◆ WHAT THE TASK ASKS:
Can you pull out each line of the data below that includes the word "target"?

◆ AVAILABLE DATA:

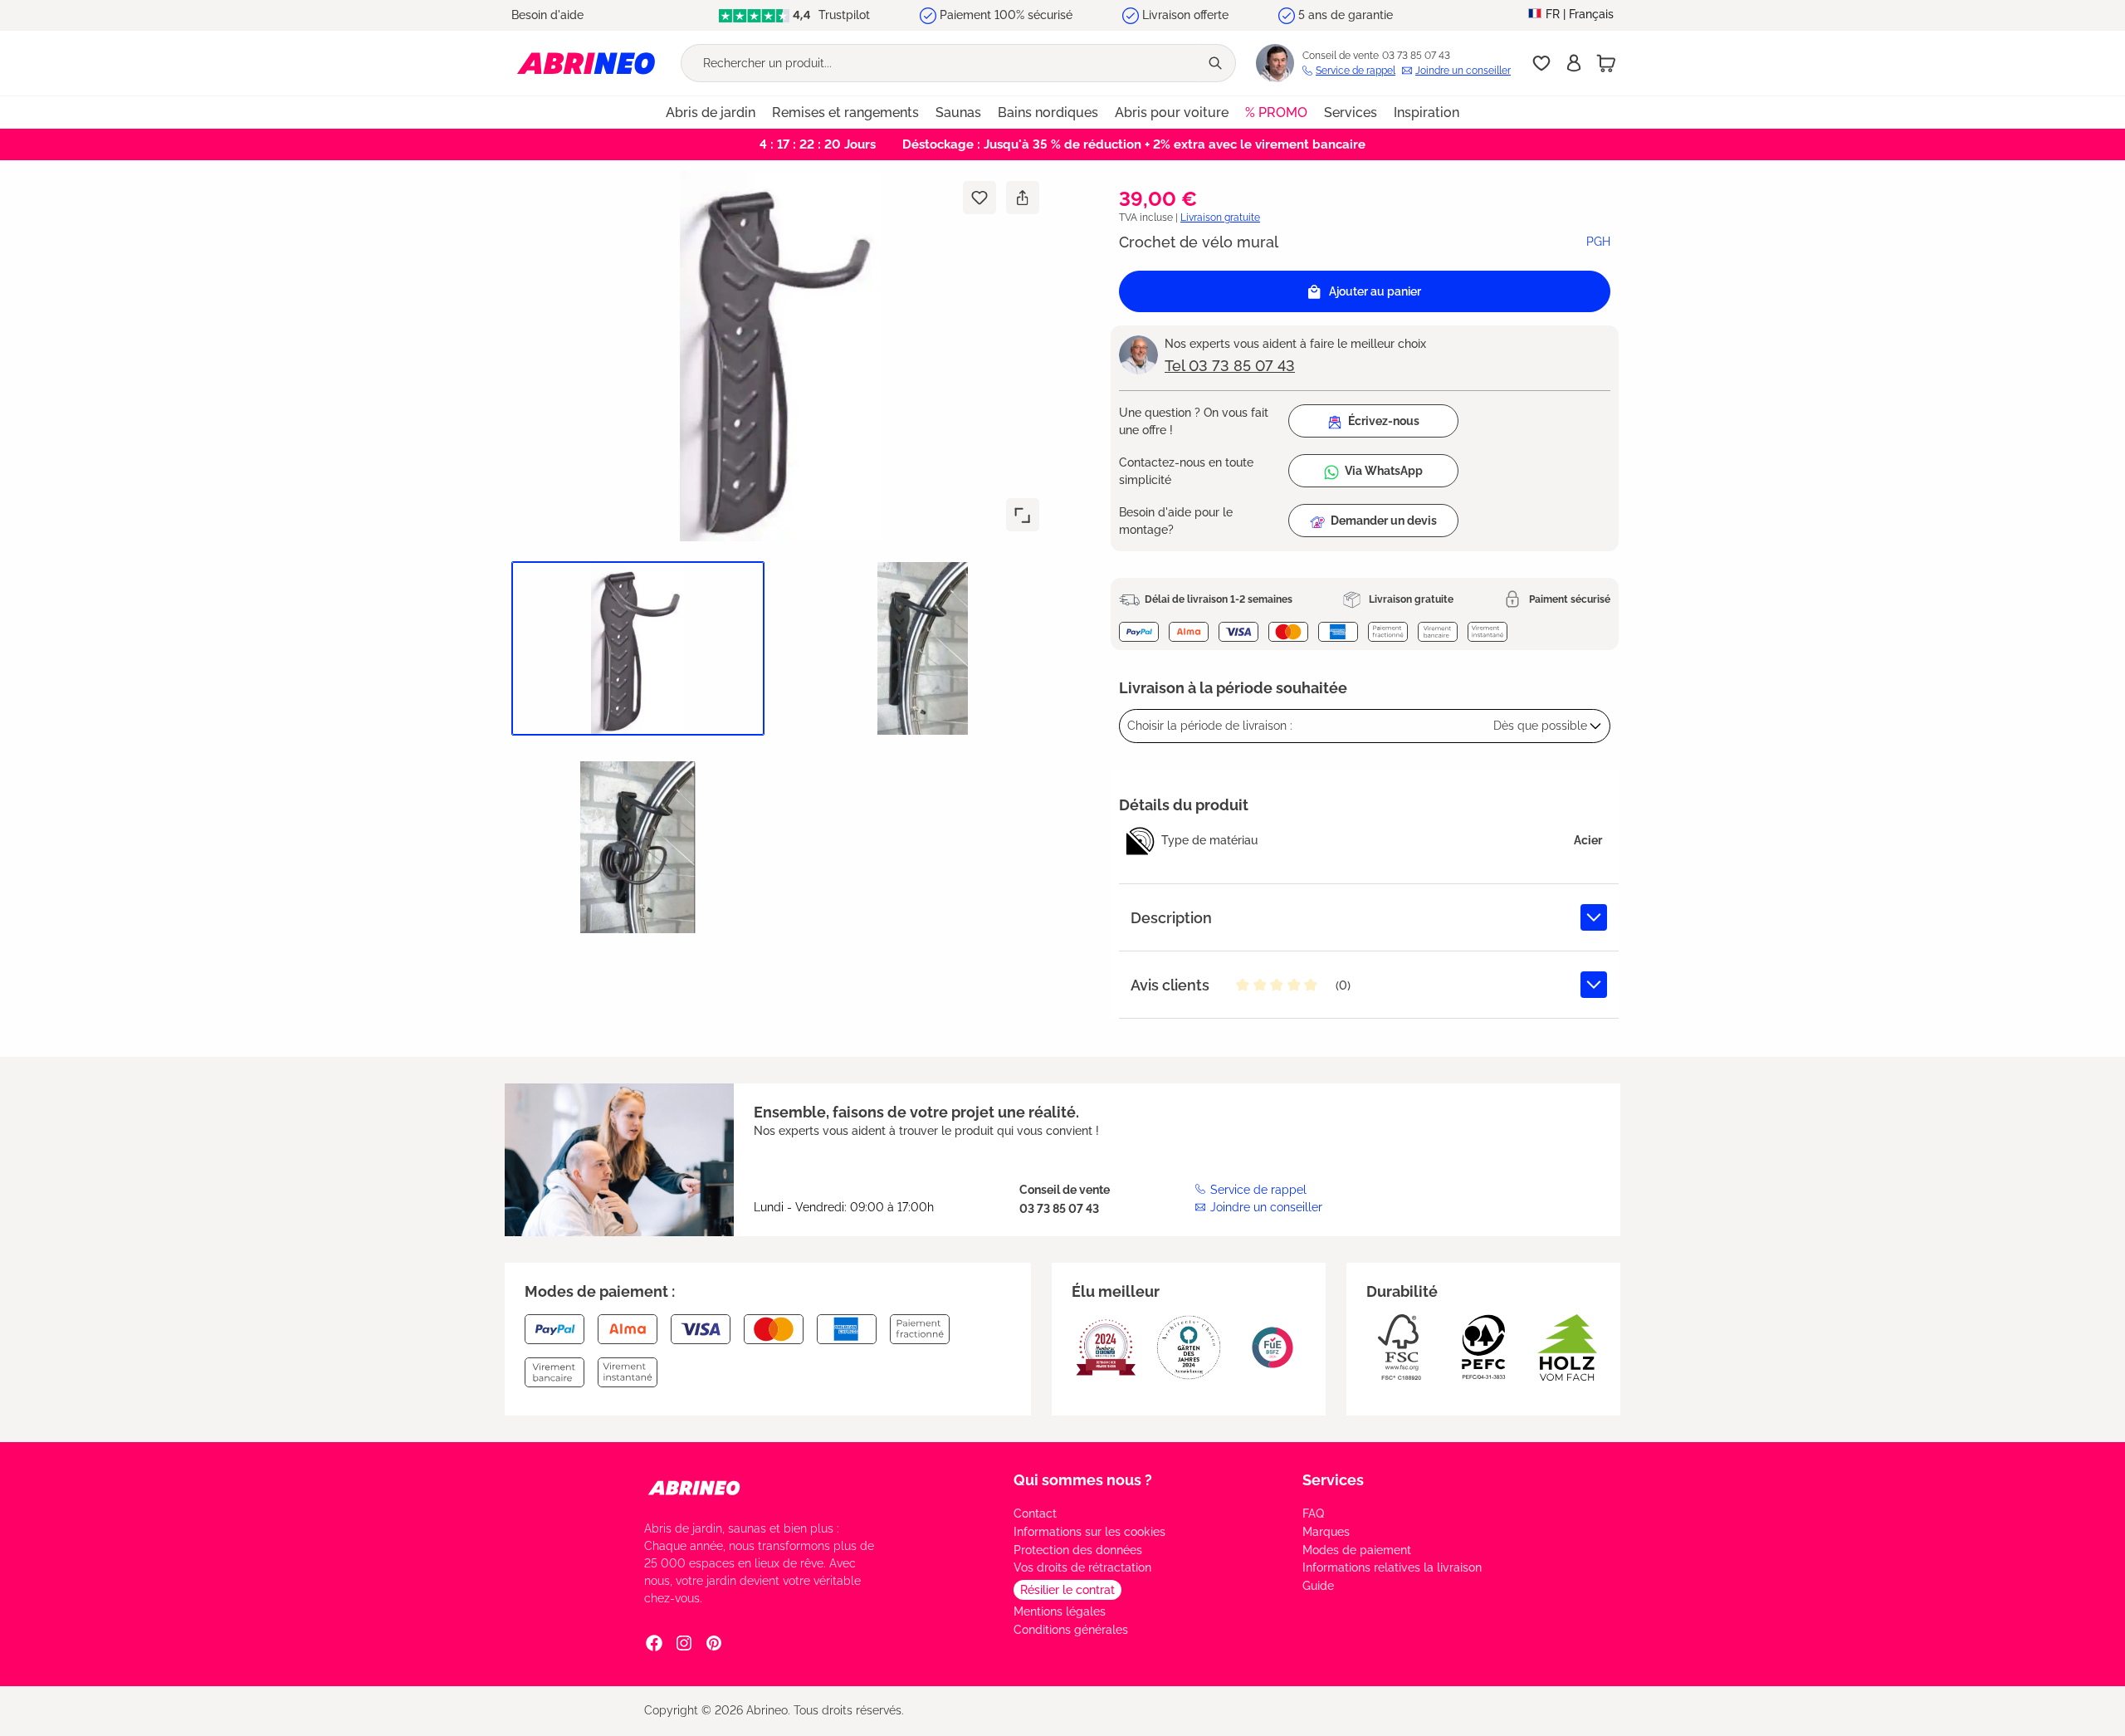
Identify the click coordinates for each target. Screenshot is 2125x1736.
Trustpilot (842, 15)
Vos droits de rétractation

==

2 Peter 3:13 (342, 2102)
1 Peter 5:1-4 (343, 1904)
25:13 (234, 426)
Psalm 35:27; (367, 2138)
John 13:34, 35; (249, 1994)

==

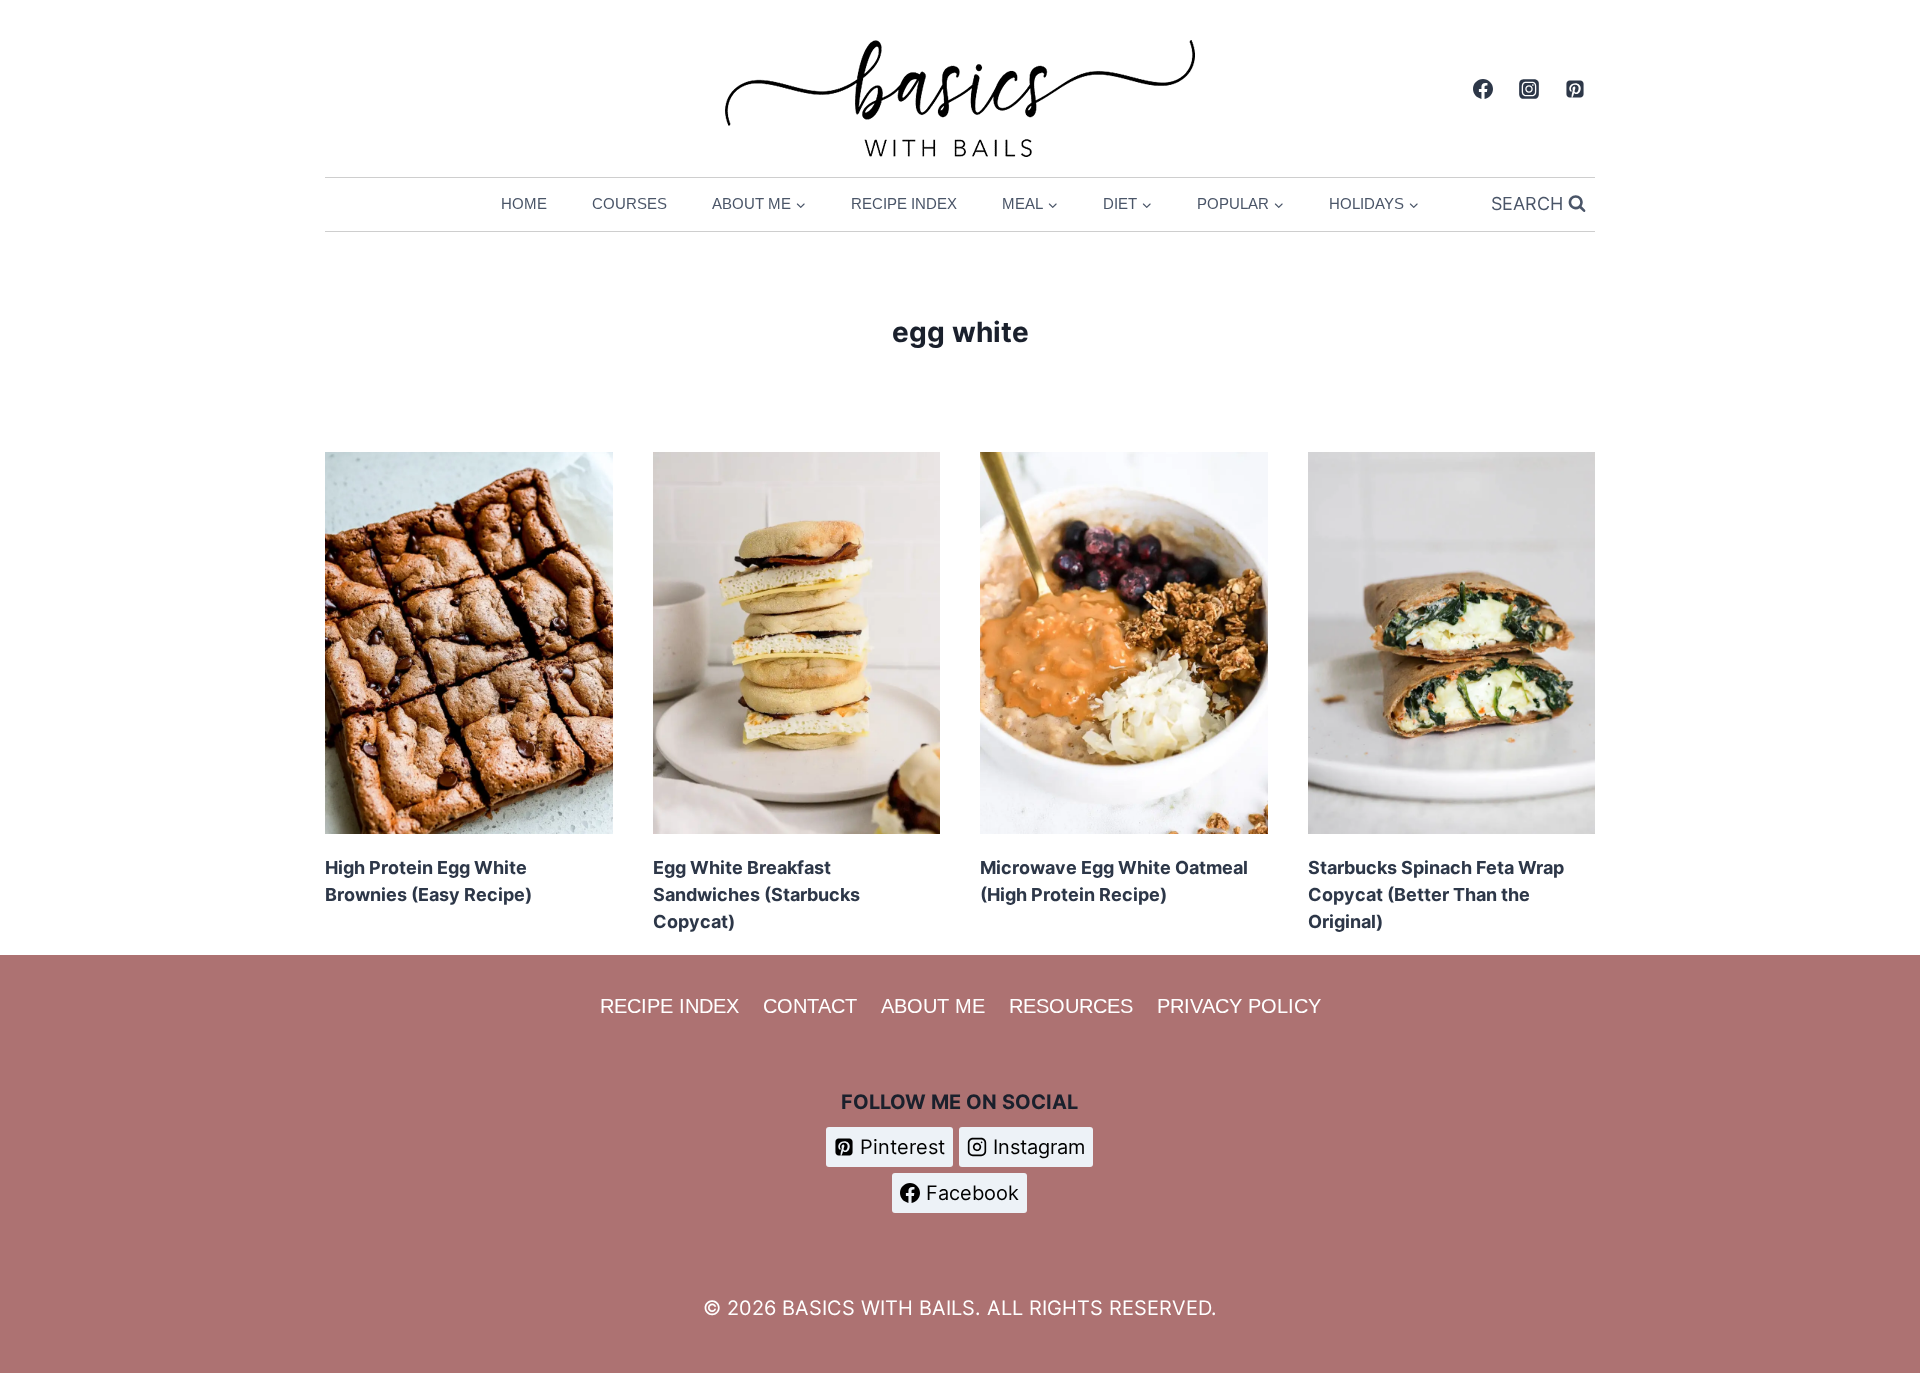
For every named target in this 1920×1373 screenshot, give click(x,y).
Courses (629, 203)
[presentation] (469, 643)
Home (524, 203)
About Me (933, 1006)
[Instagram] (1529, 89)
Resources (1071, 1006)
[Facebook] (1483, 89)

◆ RESPONSE TO THE EXERCISE:
Identify the click coordinates for each target. Screenshot is 2125x1736.
For every named target in this 1920×1373 screenshot, give click(x,y).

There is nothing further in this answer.